Public historians and other commentators in this ongoing debate have called for the contextualization of monuments regardless of whether they are moved or remain in place. The president of the University of Texas stated that all of the Confederate monuments on campus will be properly interpreted for the benefit of the community and future visitors to campus. On more than one occasion I have suggested that contextualization is a viable way forward. I still believe this, but how to move forward is not so clear.
First and foremost, public historians need to explain what contextualization actually entails. Why should such a move assuage the concerns of the most outspoken critics and defenders? No one to my knowledge has offered such an explanation. Such language might be familiar to folks in the public history community, but it likely means very little to the stakeholders involved in these debates and the broader community.

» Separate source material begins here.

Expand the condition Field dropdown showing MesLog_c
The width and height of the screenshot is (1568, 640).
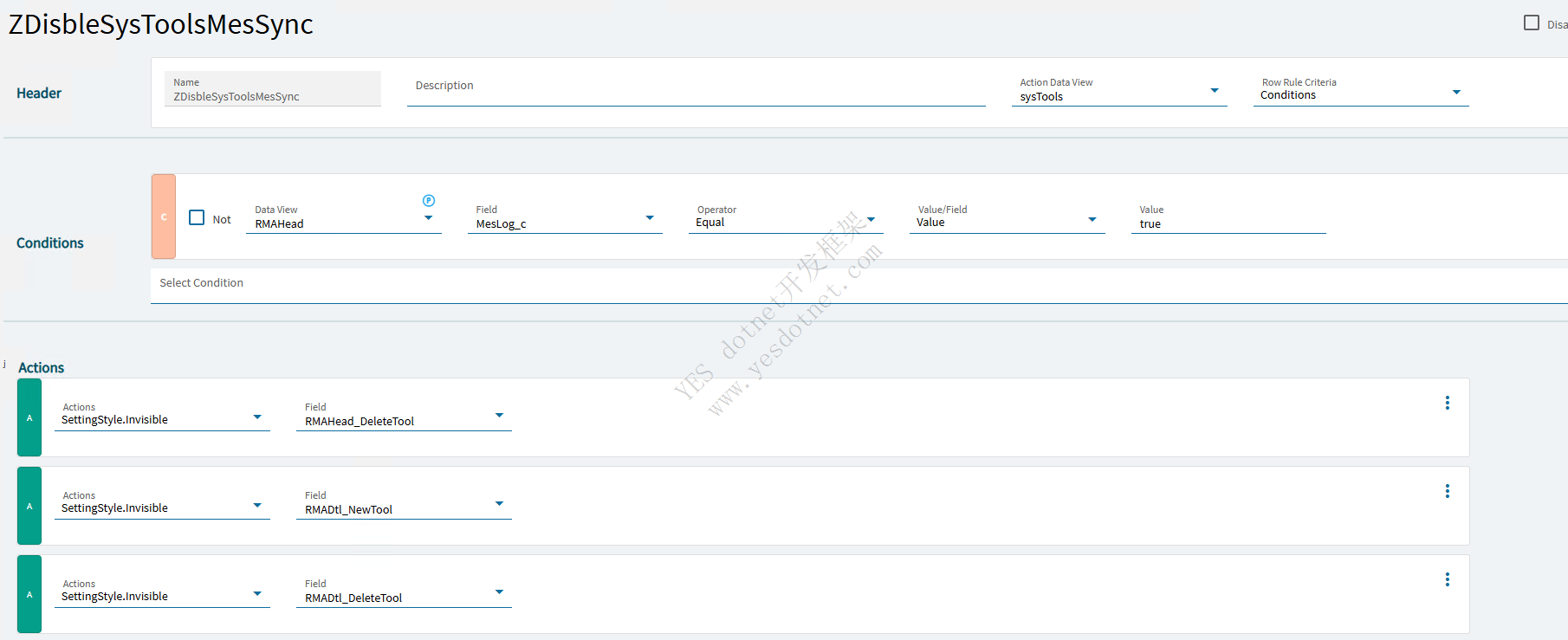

But even before we get to this point, we might want to consider whether the stakeholders are even interested in contextualization. I have my doubts. Consider the forum last night in New Orleans. I don’t get the sense that any of these people, whether they support removal or not, are interested in considering the benefits of interpreting monuments through signage or some other means. That is not intended as a criticism.
Those in support of removal are offended by the sight and placement of these monuments. No amount of signage and context is going to change that. Their defenders will likely take little interest in signage since it alters the landscape from a site of veneration to little more than a remnant of an irrelevant and/or idiosyncratic past.
The forum that took place last night in New Orleans was about living memory, family, community identity, politics and heritage. Again, we need to hear more about how contextualization addresses concerns expressed in this narrative.
It comes down to the question of what we hope signage or some other form of interpretation will do for communities that are divided over the presence of Confederate monuments in their public spaces.